Macrocyclization of linear molecules by deep learning to facilitate macrocyclic drug candidates discovery

• Published in: Nature communications Vol. 14; no. 1; p. 4552
• Main Authors: Diao, Yanyan, Liu, Dandan, Ge, Huan, Zhang, Rongrong, Jiang, Kexin, Bao, Runhui, Zhu, Xiaoqian, Bi, Hongjie, Liao, Wenjie, Chen, Ziqi, Zhang, Kai, Wang, Rui, Zhu, Lili, Zhao, Zhenjiang, Hu, Qiaoyu, Li, Honglin
• Format: Journal Article
• Language: English
• Published: London Nature Publishing Group UK 28.07.2023; Nature Publishing Group; Nature Portfolio
• Subjects: 119/118; 631/114/2397; 631/154/309/606; 692/308/153; Biochemistry; Biological activity; Biological properties; Data augmentation; Deep learning; Drug development; Humanities and Social Sciences; Janus kinase 2; Molecular docking; multidisciplinary; Pharmacology; Physicochemical properties; Scaffolds; Science; Science (multidisciplinary)

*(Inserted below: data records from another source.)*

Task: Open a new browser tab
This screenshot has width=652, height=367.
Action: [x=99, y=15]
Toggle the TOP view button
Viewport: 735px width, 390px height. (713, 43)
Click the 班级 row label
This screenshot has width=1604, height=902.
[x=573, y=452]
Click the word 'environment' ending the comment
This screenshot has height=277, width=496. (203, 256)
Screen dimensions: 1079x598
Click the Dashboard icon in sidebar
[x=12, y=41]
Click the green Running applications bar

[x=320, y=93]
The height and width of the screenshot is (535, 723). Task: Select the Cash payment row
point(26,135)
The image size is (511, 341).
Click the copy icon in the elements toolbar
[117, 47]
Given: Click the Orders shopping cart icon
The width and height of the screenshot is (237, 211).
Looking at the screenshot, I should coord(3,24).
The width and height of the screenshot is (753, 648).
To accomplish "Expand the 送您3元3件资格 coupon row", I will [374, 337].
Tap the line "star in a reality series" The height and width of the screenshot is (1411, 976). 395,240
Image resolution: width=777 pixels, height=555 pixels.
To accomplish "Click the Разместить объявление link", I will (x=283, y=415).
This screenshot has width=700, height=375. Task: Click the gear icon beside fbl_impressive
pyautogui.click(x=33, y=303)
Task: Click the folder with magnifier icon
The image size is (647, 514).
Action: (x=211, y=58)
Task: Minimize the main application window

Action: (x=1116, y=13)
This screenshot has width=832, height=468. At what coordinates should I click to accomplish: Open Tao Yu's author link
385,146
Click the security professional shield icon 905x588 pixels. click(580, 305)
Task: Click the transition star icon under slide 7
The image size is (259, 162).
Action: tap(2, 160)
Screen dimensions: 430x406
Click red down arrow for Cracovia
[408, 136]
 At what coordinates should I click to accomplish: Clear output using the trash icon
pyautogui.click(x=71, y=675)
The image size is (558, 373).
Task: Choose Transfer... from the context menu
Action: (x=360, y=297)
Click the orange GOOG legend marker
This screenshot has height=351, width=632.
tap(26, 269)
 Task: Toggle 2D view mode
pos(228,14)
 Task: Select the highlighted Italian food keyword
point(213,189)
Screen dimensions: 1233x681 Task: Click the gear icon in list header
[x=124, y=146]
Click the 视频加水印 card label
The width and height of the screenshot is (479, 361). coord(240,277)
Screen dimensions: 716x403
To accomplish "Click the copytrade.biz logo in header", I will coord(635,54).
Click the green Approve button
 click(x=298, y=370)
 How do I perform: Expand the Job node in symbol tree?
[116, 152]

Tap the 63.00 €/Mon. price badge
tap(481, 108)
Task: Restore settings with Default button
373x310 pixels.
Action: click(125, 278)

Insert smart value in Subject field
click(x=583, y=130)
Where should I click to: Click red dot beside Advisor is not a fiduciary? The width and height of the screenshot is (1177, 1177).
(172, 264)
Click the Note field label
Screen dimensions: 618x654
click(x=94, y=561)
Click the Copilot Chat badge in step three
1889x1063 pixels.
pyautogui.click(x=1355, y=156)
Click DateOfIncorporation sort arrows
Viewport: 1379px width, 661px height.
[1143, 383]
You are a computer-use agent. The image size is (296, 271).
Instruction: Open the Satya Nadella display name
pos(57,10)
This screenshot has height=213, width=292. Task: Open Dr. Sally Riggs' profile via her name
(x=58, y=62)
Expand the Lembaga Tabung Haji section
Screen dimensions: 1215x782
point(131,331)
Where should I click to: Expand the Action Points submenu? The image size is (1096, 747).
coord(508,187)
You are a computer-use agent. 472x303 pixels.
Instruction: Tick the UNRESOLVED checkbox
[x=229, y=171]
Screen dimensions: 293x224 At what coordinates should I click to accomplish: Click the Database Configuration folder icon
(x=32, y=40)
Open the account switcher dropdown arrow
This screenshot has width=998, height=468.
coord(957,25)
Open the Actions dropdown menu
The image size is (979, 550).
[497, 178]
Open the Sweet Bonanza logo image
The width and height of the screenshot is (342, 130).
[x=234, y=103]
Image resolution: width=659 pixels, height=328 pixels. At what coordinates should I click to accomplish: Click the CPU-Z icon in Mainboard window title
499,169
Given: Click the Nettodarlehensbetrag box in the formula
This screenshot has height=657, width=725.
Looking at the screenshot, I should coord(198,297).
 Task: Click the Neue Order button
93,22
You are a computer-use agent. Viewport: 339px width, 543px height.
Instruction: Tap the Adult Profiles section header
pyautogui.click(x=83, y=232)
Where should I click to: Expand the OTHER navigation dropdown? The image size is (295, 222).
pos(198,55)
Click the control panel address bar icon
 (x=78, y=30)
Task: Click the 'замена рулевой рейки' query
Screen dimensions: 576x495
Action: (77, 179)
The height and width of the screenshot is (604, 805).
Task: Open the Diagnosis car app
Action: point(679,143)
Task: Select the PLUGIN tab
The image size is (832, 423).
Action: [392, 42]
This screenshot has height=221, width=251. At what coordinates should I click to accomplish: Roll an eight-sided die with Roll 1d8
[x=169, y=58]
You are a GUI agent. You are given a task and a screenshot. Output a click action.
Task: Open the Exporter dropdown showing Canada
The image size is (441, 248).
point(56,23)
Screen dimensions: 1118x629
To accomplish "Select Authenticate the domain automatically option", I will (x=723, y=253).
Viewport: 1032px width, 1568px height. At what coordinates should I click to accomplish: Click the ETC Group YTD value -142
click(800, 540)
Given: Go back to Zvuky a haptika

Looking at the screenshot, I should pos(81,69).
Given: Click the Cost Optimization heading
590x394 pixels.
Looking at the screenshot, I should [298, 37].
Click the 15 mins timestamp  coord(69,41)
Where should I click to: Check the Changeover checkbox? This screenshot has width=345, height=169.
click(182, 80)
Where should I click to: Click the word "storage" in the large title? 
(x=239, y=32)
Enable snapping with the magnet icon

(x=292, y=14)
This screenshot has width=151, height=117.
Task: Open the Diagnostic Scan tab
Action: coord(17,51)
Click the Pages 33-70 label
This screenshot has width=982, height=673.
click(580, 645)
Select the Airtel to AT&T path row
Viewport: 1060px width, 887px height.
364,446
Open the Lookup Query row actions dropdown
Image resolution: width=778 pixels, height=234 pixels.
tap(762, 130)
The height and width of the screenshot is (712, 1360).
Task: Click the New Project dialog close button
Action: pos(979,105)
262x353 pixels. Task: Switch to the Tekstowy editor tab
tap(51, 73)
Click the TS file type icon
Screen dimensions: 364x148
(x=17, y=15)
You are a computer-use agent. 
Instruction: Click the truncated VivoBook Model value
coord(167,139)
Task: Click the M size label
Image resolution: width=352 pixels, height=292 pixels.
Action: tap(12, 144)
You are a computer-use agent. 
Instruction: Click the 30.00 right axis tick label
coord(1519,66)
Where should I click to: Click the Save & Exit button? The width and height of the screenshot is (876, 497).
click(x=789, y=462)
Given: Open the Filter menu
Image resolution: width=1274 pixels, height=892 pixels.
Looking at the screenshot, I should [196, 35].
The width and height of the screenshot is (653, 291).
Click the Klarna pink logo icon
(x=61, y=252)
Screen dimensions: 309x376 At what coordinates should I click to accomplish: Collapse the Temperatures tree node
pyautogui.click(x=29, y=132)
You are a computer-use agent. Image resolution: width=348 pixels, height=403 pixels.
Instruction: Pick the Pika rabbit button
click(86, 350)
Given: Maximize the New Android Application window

• ISSN: 2041-1723; 2041-1723
• DOI: 10.1038/s41467-023-40219-8

Interest in macrocycles as potential therapeutic agents has increased rapidly. Macrocyclization of bioactive acyclic molecules provides a potential avenue to yield novel chemical scaffolds, which can contribute to the improvement of the biological activity and physicochemical properties of these molecules. In this study, we propose a computational macrocyclization method based on Transformer architecture (which we name Macformer). Leveraging deep learning, Macformer explores the vast chemical space of macrocyclic analogues of a given acyclic molecule by adding diverse linkers compatible with the acyclic molecule. Macformer can efficiently learn the implicit relationships between acyclic and macrocyclic structures represented as SMILES strings and generate plenty of macrocycles with chemical diversity and structural novelty. In data augmentation scenarios using both internal ChEMBL and external ZINC test datasets, Macformer display excellent performance and generalisability. We showcase the utility of Macformer when combined with molecular docking simulations and wet lab based experimental validation, by applying it to the prospective design of macrocyclic JAK2 inhibitors. Macrocyclization of bioactive acyclic molecules provides a potential avenue to yield novel chemical scaffolds with improved pharmacological properties. Here, the authors propose a deep learning based macrocyclization method to generate diverse macrocycles from a given acyclic molecule.